Rough notes on structured information in CT models

 Created: 07 Jun 2013  Modified: 23 Jun 2017   BibTeX Entry   RIS Citation  Print

The bits of information that go into any real skill, behavior, or complex artifact display many types of semantic relationships. What I’m interested in are classes of relationships among those bits of information, where the classes affect the patterns of spreading, persistence, generative entrenchment, or openness to innovation for the bits of information.

(Aside: I really need a better term for the “bits of information”, because I refuse to call them “memes,” and they’re not really _units_in the observational sense.)

This is just a first set of notes, so I’m not making a claim yet that these are the correct set of minimal classes of relationships. These seem like obvious candidates for exploration, however. Some of these may turn out to have identical distributional consequences, others may differ.

If two semantic relationships have identical distribution consequences, it doesn’t mean that the relationships aren’t an important distinction in cognitive and developmental terms. It simply means that the distinction has equifinalities using distributional measures at population scales.

Classes of Information Relationships

Types of Structured Information
Types of Structured Information

Our knowledge (about skills and artifacts) is clearly modular in many respects, although it often doesn’t start out that way. Prototypes are often simply the result of some trial and error and directed learning, and we “modularize” the results when we’re trying to package it up to “assembly line” it or teach it. But by the time a skill or artifact is widespread within a population, you can bet that its components are at least weakly modularized, especially if there are specializations involved in production or construction.

Recipes are often composed of modules, but the recipe itself is algorithmic in a way that modules themselves need not be. Many artifact production processes are actually combinations of recipes that specify steps which are modular and possibly involve sub-steps and sub-modules, for example.

Prerequisite information and widely used modules are key examples of generative entrenchment in cultural information. Such information has deep persistence and often resistance to alteration (although we often repackage it in synonymous or equivalent ways to enhance its learnability or reduce the skill level required to employ it). I would expect that prerequisites are essentially “pleiotropic” with the target knowledge it enables, but given that a prereq can support multiple pieces of knowledge, we’ll see prereqs regularly outliving many of the targets they support.

Abstraction is another important way in which we increase the scope of learning – instead of teaching redundant information for every concrete case, we often abstract out the common elements and learn them separately. This may be a very late element in cultural learning, but I need to think more about that. Think about learning electrical engineering – we teach principles of circuit design and electronics, which students can then apply to constructing a radio or other device.

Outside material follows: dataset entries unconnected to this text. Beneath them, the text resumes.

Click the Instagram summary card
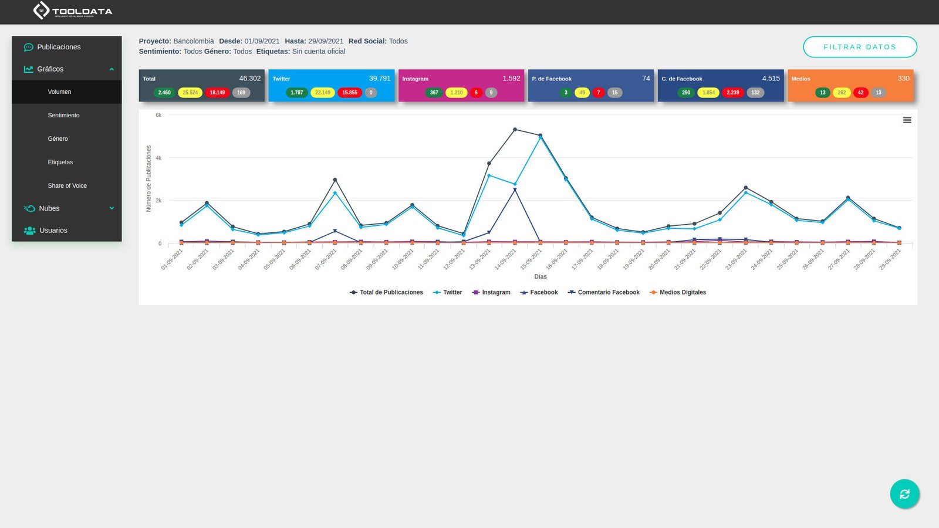 461,85
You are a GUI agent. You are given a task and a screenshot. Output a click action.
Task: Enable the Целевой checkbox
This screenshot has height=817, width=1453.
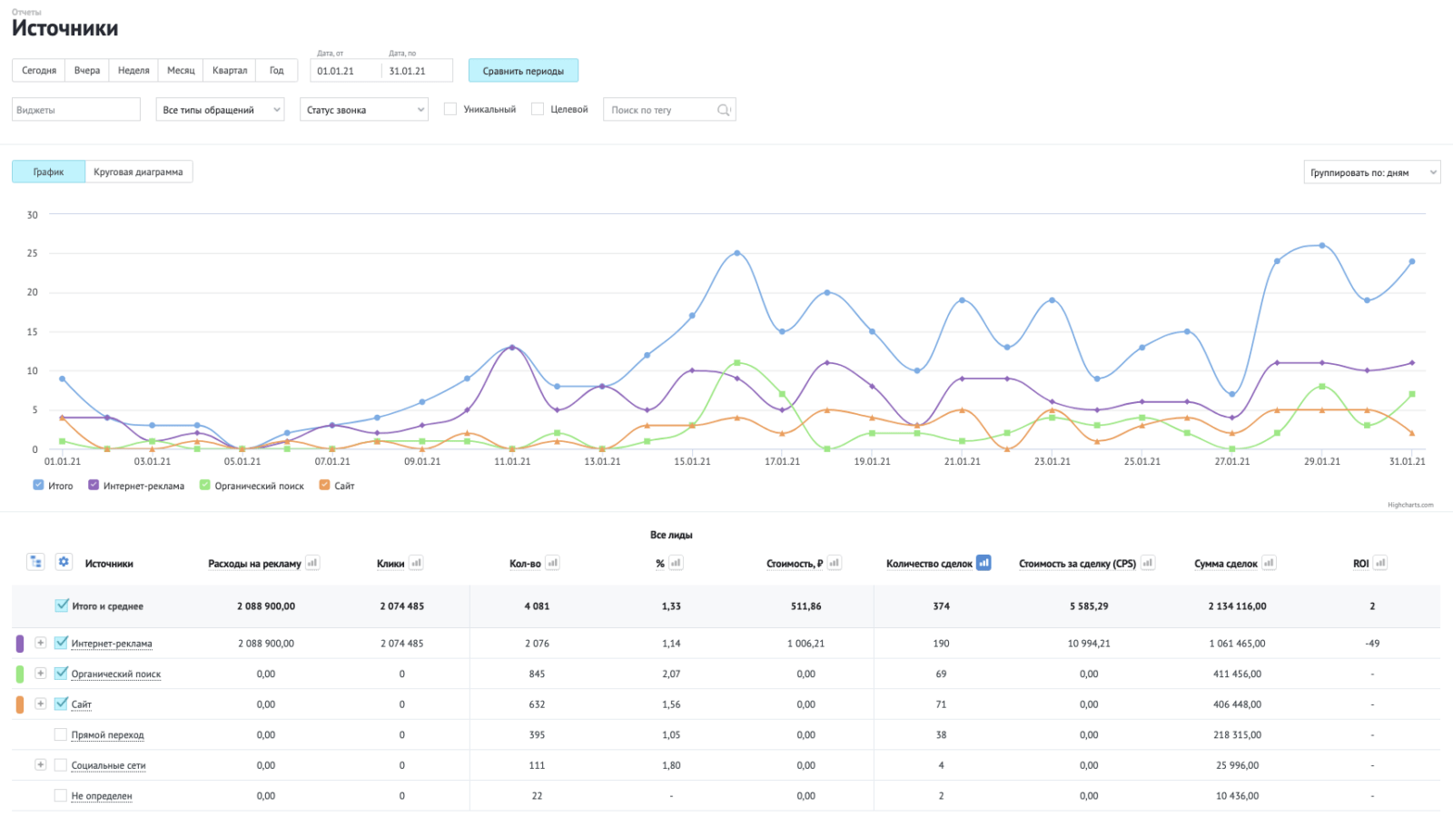[x=538, y=109]
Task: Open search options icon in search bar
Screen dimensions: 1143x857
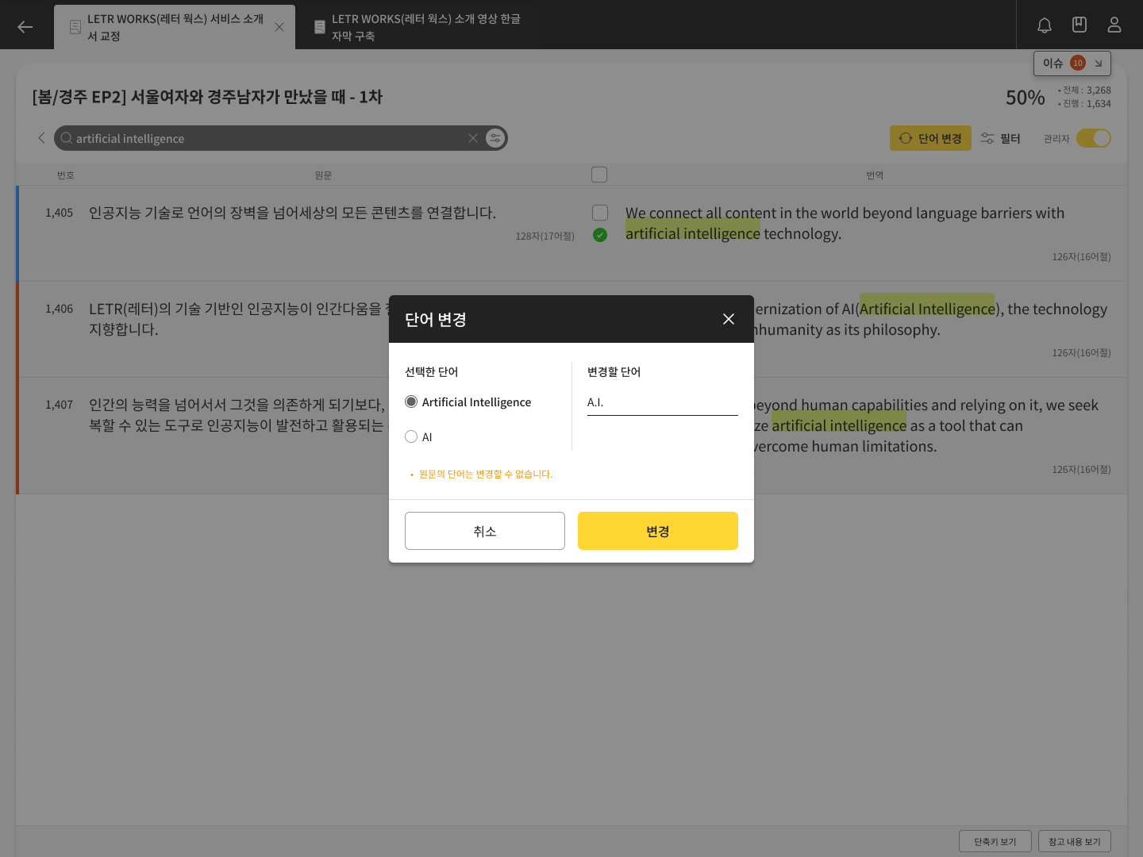Action: [495, 138]
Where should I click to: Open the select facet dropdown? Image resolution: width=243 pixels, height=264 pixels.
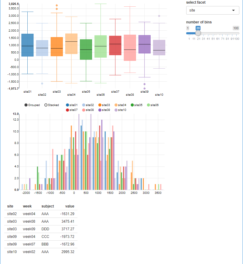coord(213,10)
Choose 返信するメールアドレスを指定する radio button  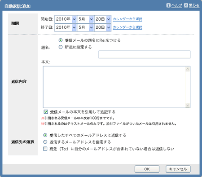(45, 142)
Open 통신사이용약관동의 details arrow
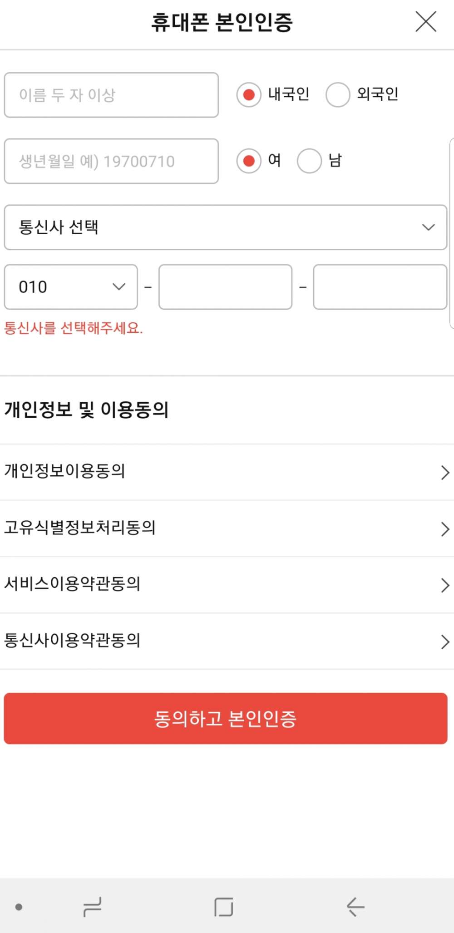 point(445,642)
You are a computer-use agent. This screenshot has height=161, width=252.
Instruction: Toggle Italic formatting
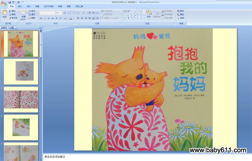coord(45,18)
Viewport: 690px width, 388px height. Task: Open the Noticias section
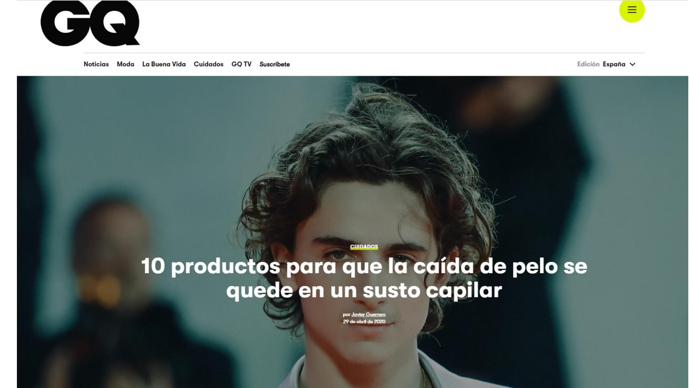[x=96, y=64]
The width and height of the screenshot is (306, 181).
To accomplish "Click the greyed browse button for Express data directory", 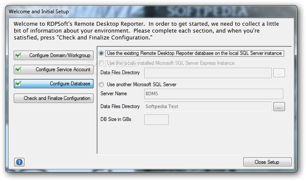I will coord(279,73).

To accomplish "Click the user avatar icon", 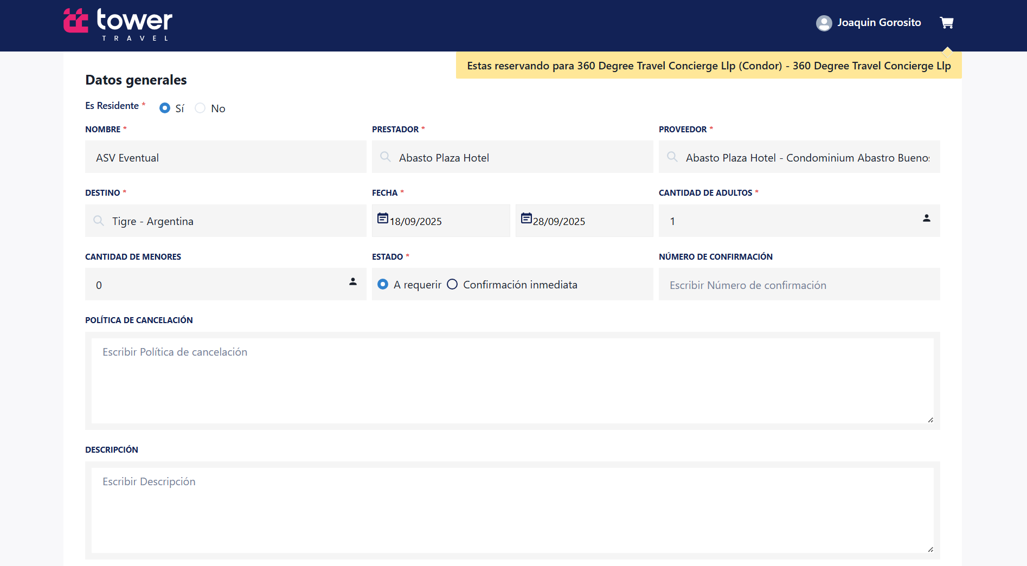I will [x=824, y=23].
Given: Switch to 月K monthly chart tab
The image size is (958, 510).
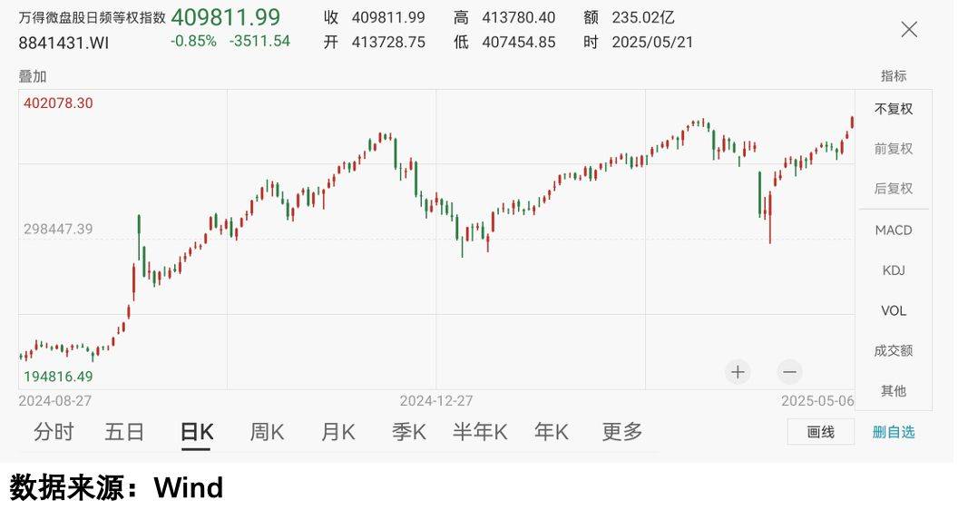Looking at the screenshot, I should (337, 432).
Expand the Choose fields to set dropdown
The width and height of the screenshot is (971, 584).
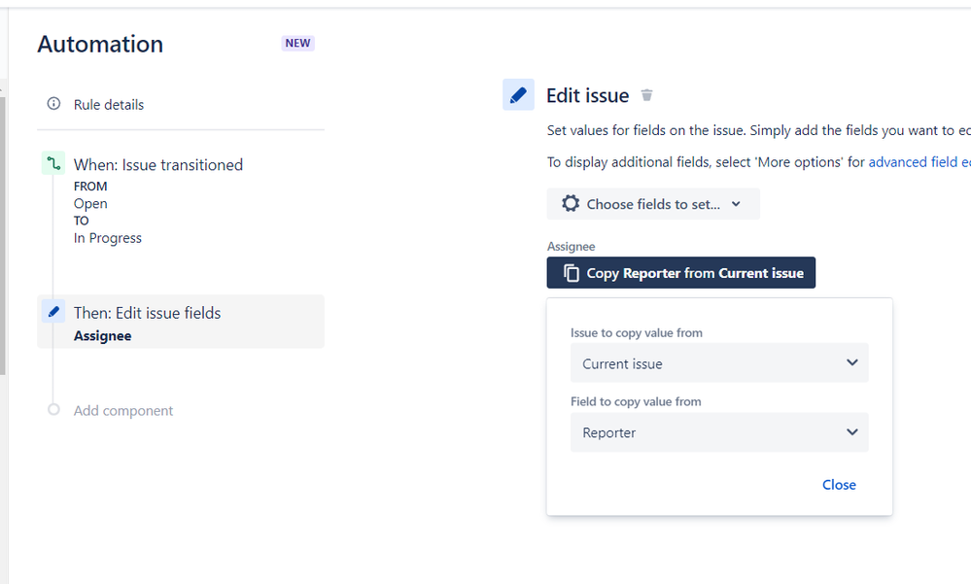coord(653,204)
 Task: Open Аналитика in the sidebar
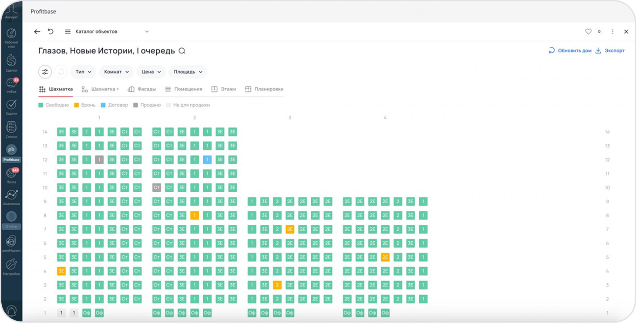[x=11, y=197]
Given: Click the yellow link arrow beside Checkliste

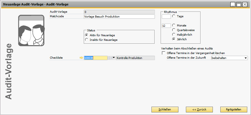Looking at the screenshot, I should 81,58.
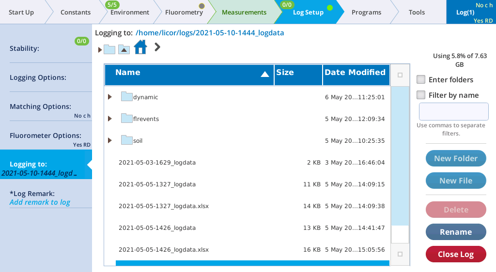Sort by Name using ascending arrow
Screen dimensions: 496x272
[264, 74]
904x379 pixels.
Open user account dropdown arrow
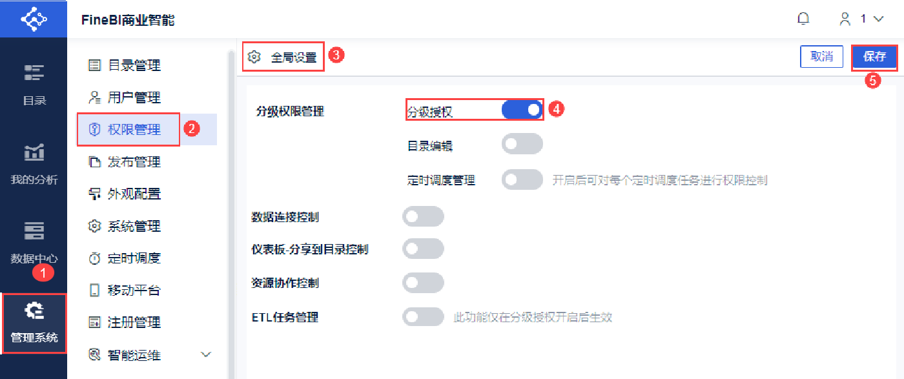(878, 19)
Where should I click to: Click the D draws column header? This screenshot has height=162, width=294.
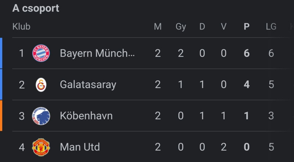tap(202, 27)
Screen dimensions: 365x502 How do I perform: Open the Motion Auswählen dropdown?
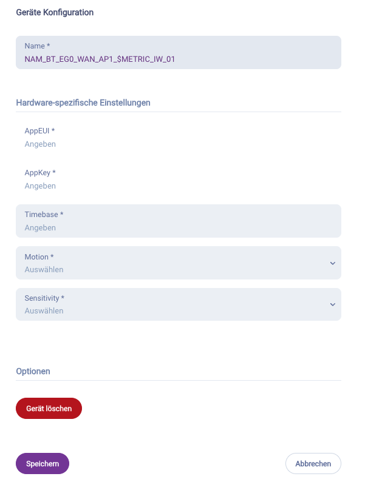(x=170, y=269)
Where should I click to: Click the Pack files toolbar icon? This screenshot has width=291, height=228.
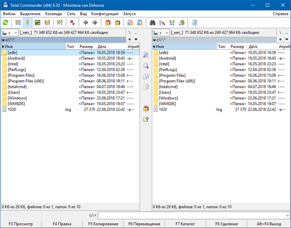pos(108,22)
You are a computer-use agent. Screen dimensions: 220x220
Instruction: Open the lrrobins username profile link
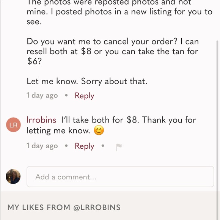41,120
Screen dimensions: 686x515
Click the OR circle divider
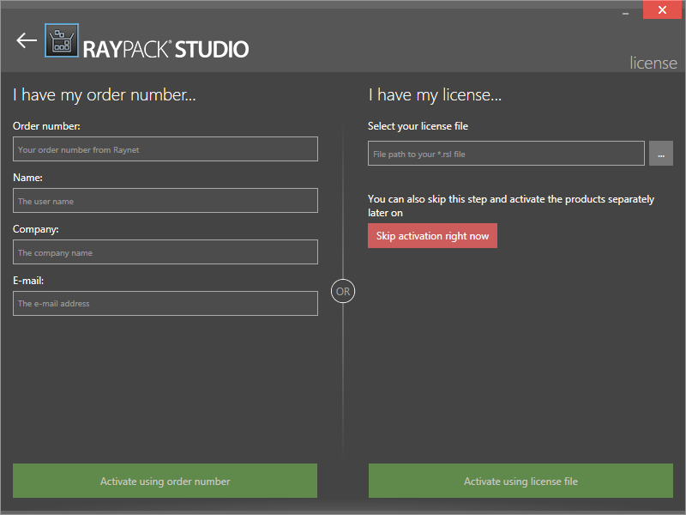pyautogui.click(x=343, y=291)
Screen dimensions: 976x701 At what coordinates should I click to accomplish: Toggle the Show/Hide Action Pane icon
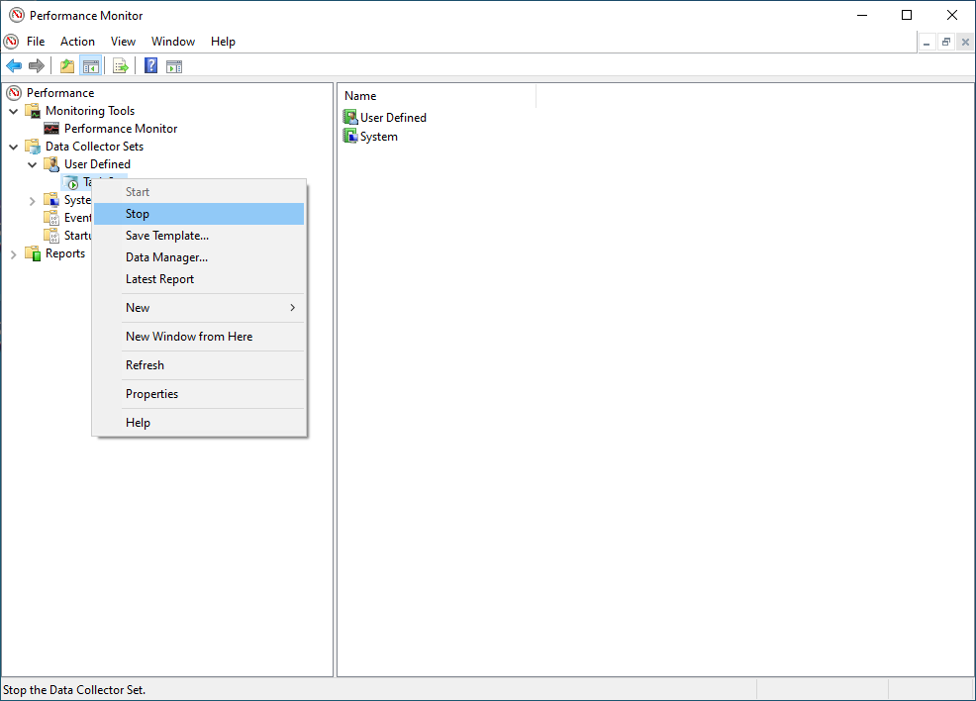tap(174, 65)
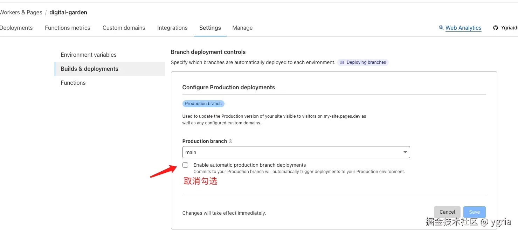Image resolution: width=518 pixels, height=234 pixels.
Task: Click the Save button
Action: tap(474, 212)
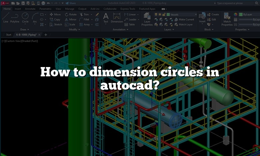Toggle the layer on/off lightbulb icon
This screenshot has width=260, height=156.
click(x=156, y=15)
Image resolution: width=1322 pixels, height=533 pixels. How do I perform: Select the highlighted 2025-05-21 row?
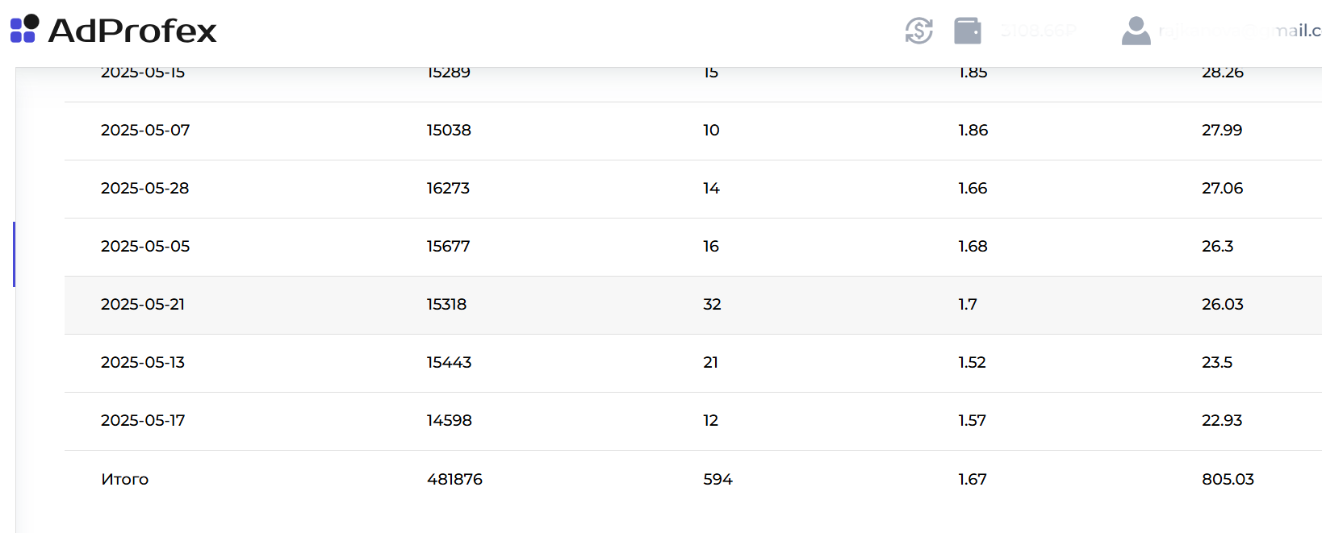693,305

Abstractions are then ripe for being turned into prerequisites, of course…

Model Notes

Mesoudi and O’Brien (2008) addressed hierarchical knowledge, and its relative performance with respect to non-hierarchical knowledge, in a social learning process. That investigation showed that hierarchical (i.e., modular, tree-like) structures outperformed “all at once” or piecemeal knowledge learning particularly when there were a limited number of learning trials within which to achieve competency.

If we assume a pool of cultural information which are related in modular ways, with varying depth and size, and if artifacts are constructed using pieces of varying size, what is the distribution of lifetimes for the combinations of modules? In order to make this meaningful, we have to construct a rule for mutation that determines the level(s) at which random changes can occur. For example, a mutation at level N might have to replace N and its submodules? But a mutation at N in a submodule would not replace supermodule at N-1, and thus sibling module trees. This seems like a good simple experiment to run, in comparison to WFIA, which would seem to be a good neutral model of nonhierarchical, diffusionist (in the M&O 2008 sense) transmission. Taking actual performance out of the mix, if we have modular mutation and copying, how does this change the basic statistics of trait persistence and frequency distribution?

Recipes should create correlations between items, so the hard bit is determining if there’s any way to differentiate recipes from modules just with frequency/timing data. Or are recipes and modular information really just the same thing, with different packaging? In capturing the dynamics of modular information in an abstract way, does it capture all structured relationships, from the perspective of frequency patterns?